Even if I notice right away how irrational the subscriber’s comment is, I will have the physical sensation in my body. I can see that the person is just angry at the world. Yet I feel powerless to alter the physical responses taking place in my body.
What differs now (from my response years ago) is that I have no desire to convince this irate person to approve of me. I don’t care why they don’t like the newsletter, and I have no interest in convincing them that I’m a good person or that they should continue to read the newsletter. Mentally and emotionally, I release it and let it go. I don’t hold any ill will toward the person either. If anything, I feel compassion to see a person in so much pain.
As I mature and become less concerned with approval, I find that the physical sensations are less intense and they pass quickly. But they still arise from conditioning and may be intense at the outset. I’ve learned that’s perfectly ok…and to just let it be.
I have no doubt that most of you can identify with this principle. No matter how mature you believe yourself to be mentally and emotionally, when someone attacks you or disapproves of you, there will be a conditioned response in your body.
You may be surprised when it arises, since you think you are growing in terms of a diminished need for approval. In all likelihood, you ARE growing and releasing the need for approval. Yet you can’t eliminate the physical responses that arise.
Just ALLOW them to be there.
If you fight the conditioning, flooding yourself with thoughts and judgments that these feelings shouldn’t be there, you won’t get any benefit from that approach.

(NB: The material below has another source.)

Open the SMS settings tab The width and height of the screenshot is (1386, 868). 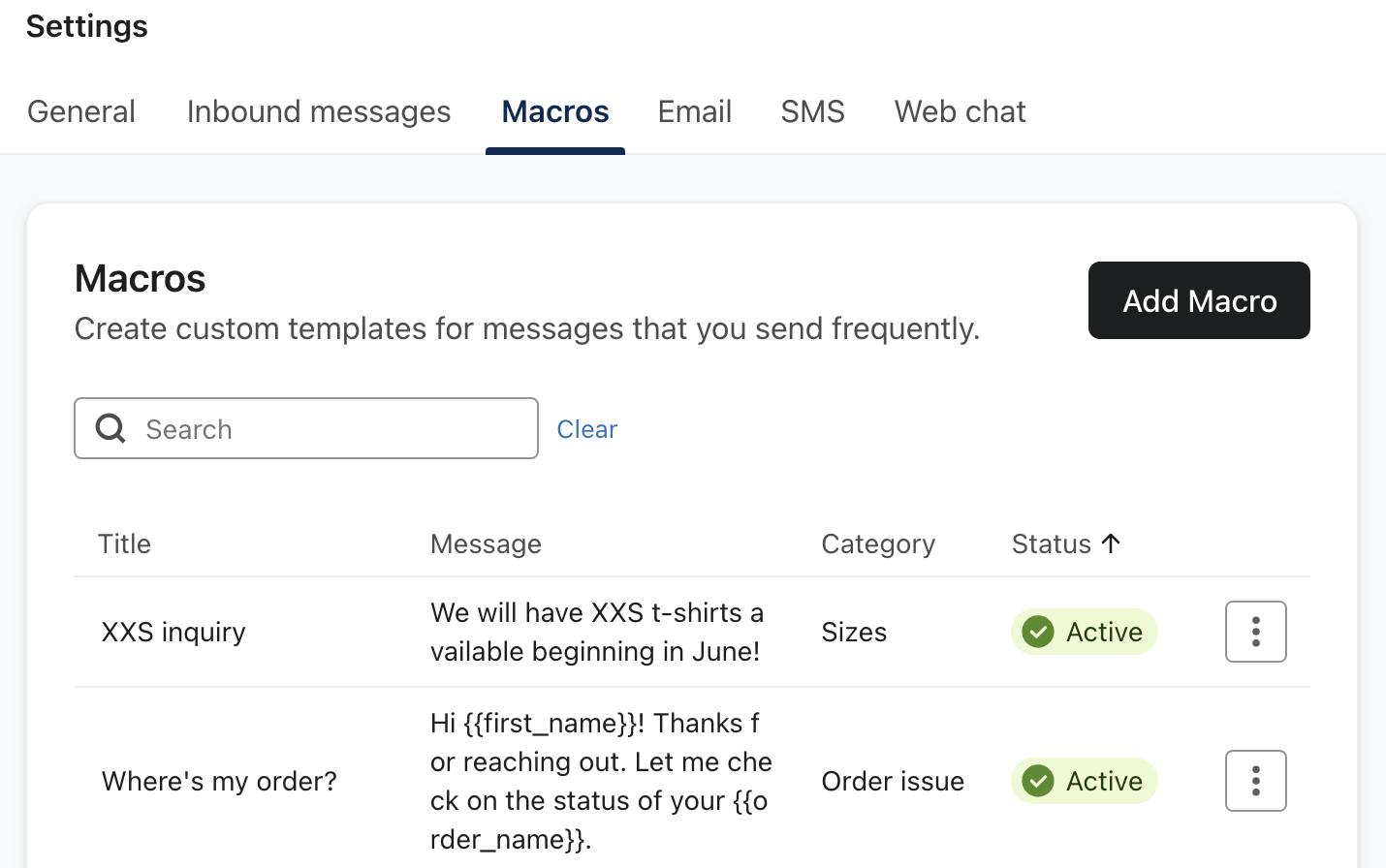812,111
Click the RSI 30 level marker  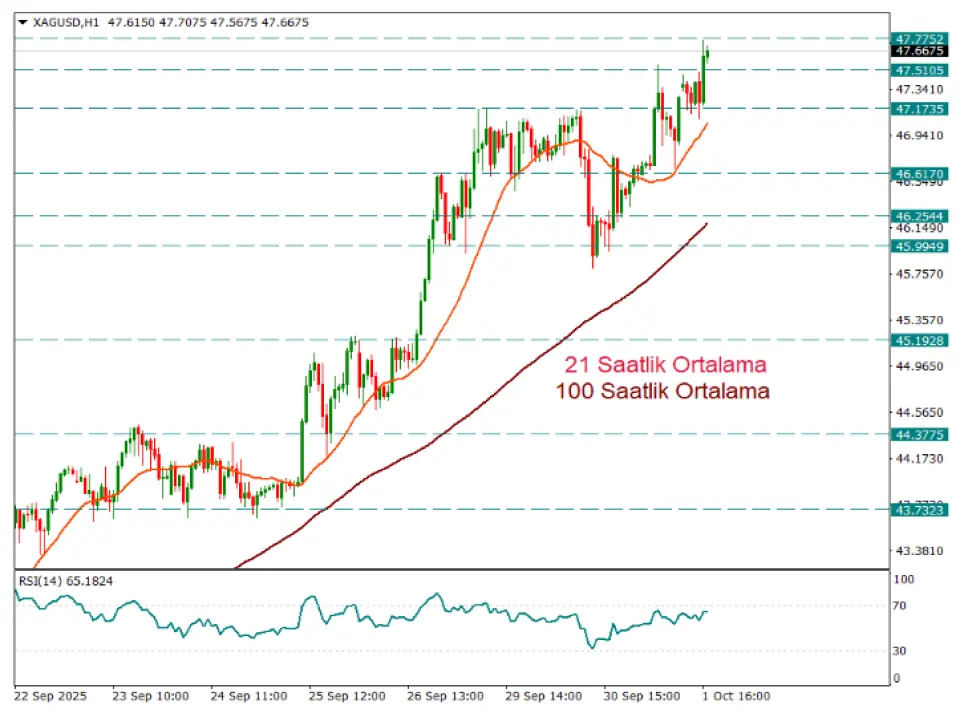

In fact, the opposite will probably happen. The unpleasant sensations will remain for longer periods of time because you are resisting them.
That’s why it is always best to allow the conditioned feelings to be as they are. They will become less and less intense, and they will subside sooner.
Although I have discussed this concept of allowing conditioned responses to be as they are in the context of needing approval, the principle applies to all of our emotional responses.
For instance, when you are afraid, you get a feeling in the pit of your stomach. Therefore, right before you speak to an audience, you may feel intense sensations in your solar plexus region. Even as you gain confidence in public speaking, you may feel this sensation.
Allow it to be there. Just observe it impartially and it will move on.
Be easy on yourself when it comes to your conditioned body sensations. If someone pushes one of your buttons and you feel something, just let it be there. Remain aware without trying to push it away or judge it.
In my experience, awareness leads to clarity and right action (or inaction, if that is more appropriate).